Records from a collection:
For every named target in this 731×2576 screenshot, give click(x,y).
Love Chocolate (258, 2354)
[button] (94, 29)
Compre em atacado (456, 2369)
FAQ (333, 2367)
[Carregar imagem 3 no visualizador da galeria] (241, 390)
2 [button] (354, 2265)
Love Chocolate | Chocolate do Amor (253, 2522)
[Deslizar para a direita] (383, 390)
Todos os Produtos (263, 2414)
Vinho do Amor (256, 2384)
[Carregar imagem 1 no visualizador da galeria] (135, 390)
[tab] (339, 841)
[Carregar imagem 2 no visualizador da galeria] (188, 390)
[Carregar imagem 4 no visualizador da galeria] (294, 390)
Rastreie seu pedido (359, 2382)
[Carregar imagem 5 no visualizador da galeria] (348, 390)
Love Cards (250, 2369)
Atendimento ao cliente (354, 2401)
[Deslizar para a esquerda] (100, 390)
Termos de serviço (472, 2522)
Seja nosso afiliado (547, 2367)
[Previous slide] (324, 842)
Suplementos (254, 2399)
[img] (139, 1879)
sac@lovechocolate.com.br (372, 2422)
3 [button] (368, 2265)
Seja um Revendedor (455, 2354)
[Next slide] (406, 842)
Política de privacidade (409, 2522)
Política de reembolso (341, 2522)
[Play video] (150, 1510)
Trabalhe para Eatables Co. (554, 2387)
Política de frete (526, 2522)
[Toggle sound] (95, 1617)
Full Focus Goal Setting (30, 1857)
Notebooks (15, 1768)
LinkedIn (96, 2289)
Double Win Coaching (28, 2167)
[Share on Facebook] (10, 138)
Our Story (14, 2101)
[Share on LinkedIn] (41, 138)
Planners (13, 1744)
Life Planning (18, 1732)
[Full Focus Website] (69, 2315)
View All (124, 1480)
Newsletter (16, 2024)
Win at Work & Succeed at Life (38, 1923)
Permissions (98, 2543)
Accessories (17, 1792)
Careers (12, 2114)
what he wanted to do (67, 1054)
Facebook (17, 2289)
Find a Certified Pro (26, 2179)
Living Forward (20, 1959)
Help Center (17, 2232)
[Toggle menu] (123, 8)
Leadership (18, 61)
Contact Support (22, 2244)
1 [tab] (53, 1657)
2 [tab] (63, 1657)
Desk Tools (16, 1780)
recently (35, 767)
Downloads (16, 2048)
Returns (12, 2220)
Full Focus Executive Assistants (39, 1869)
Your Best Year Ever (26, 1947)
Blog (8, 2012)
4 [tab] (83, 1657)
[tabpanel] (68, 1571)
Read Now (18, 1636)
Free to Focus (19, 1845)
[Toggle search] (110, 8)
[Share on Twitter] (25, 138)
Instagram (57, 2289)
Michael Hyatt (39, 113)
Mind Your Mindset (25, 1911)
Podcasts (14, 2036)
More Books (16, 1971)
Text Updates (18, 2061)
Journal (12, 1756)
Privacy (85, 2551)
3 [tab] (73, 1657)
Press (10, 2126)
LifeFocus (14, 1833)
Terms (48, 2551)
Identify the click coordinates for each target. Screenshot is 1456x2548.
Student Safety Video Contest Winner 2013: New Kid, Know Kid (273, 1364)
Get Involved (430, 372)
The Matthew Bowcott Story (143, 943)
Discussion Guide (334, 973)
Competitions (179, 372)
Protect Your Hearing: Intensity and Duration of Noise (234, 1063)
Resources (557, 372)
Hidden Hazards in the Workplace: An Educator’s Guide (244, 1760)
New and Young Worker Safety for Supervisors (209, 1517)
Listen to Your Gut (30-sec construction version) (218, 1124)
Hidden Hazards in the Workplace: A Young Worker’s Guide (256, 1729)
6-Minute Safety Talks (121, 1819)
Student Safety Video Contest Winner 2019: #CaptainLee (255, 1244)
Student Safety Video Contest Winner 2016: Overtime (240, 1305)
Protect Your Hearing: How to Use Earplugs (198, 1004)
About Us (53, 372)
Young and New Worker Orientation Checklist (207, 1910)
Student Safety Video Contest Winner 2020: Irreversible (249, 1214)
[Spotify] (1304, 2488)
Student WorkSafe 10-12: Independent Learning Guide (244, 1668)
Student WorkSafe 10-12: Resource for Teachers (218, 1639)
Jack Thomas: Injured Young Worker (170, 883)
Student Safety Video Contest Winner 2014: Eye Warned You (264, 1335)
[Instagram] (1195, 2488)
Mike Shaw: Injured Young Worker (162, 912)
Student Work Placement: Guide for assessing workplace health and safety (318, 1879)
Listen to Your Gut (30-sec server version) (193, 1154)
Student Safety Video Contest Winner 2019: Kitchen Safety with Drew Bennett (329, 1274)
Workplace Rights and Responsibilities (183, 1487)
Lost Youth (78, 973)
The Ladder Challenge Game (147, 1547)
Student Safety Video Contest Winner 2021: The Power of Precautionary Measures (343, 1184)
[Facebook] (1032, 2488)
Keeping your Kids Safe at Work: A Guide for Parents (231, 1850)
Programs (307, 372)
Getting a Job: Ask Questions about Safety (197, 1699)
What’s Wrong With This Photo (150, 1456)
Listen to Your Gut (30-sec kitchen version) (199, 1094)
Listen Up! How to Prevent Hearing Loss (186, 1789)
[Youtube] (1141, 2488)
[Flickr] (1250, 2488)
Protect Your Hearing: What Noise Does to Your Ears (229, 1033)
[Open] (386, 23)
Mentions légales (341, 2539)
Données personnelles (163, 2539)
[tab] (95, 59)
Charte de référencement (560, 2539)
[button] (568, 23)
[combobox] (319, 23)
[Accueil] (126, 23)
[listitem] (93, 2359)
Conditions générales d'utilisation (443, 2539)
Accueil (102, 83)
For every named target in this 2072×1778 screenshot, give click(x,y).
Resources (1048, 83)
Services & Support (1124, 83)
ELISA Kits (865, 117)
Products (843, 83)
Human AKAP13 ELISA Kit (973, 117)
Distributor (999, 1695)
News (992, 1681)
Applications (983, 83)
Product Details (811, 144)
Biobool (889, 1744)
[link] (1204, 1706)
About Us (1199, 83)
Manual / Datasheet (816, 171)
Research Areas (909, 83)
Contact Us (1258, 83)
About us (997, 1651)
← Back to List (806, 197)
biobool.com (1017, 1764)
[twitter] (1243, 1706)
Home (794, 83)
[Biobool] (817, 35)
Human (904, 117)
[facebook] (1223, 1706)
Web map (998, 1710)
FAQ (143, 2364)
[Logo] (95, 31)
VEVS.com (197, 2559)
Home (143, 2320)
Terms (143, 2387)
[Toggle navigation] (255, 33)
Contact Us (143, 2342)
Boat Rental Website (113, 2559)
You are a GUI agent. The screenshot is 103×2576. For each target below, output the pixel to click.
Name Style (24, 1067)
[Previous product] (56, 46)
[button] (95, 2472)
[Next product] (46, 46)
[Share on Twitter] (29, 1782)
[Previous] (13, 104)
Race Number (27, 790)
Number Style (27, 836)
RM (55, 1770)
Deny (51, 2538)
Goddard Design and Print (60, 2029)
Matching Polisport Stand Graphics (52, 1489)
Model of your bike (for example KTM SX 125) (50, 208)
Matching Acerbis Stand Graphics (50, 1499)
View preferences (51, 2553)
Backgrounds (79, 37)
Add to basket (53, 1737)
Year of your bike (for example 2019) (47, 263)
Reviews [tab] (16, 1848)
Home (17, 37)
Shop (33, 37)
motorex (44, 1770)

§ **The problem**: What do the lines above say from the one containing "Planners (13, 1744)" down to the one containing "Student Safety Video Contest Winner 2013: New"? Return them exactly, both end lines included, and only them.

§ **Your response**:
Planners (13, 1744)
Life Planning (18, 1732)
[Full Focus Website] (69, 2315)
View All (124, 1480)
Newsletter (16, 2024)
Win at Work & Succeed at Life (38, 1923)
Permissions (98, 2543)
Accessories (17, 1792)
Careers (12, 2114)
what he wanted to do (67, 1054)
Facebook (17, 2289)
Find a Certified Pro (26, 2179)
Living Forward (20, 1959)
Help Center (17, 2232)
[Toggle menu] (123, 8)
Leadership (18, 61)
Contact Support (22, 2244)
1 [tab] (53, 1657)
2 [tab] (63, 1657)
Desk Tools (16, 1780)
recently (35, 767)
Downloads (16, 2048)
Returns (12, 2220)
Full Focus Executive Assistants (39, 1869)
Your Best Year Ever (26, 1947)
Blog (8, 2012)
4 [tab] (83, 1657)
[tabpanel] (68, 1571)
Read Now (18, 1636)
Free to Focus (19, 1845)
[Toggle search] (110, 8)
[Share on Twitter] (25, 138)
Instagram (57, 2289)
Michael Hyatt (39, 113)
Mind Your Mindset (25, 1911)
Podcasts (14, 2036)
More Books (16, 1971)
Text Updates (18, 2061)
Journal (12, 1756)
Privacy (85, 2551)
3 [tab] (73, 1657)
Press (10, 2126)
LifeFocus (14, 1833)
Terms (48, 2551)
Identify the click coordinates for each target. Screenshot is 1456x2548.
Student Safety Video Contest Winner 2013: New Kid, Know Kid (273, 1364)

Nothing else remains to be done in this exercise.